YOUR INSTRUCTIONS: Set out the data below as a numbered list, omitting any blank lines.

RECORD SET:
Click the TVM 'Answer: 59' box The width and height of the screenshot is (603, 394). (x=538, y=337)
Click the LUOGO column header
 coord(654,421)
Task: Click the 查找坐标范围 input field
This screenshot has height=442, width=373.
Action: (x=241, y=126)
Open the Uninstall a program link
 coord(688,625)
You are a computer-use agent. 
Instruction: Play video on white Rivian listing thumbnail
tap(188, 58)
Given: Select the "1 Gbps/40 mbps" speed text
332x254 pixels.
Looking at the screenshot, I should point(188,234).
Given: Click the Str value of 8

TASK RESULT:
1. Click the TVM 'Answer: 59' box The width and height of the screenshot is (603, 394). (x=538, y=337)
2. Click the LUOGO column header
3.  coord(654,421)
4. Task: Click the 查找坐标范围 input field
5. This screenshot has height=442, width=373.
6. Action: (x=241, y=126)
7. Open the Uninstall a program link
8.  coord(688,625)
9. You are a computer-use agent. 
10. Instruction: Play video on white Rivian listing thumbnail
11. tap(188, 58)
12. Given: Select the "1 Gbps/40 mbps" speed text
13. 332x254 pixels.
14. Looking at the screenshot, I should point(188,234).
15. Given: Click the Str value of 8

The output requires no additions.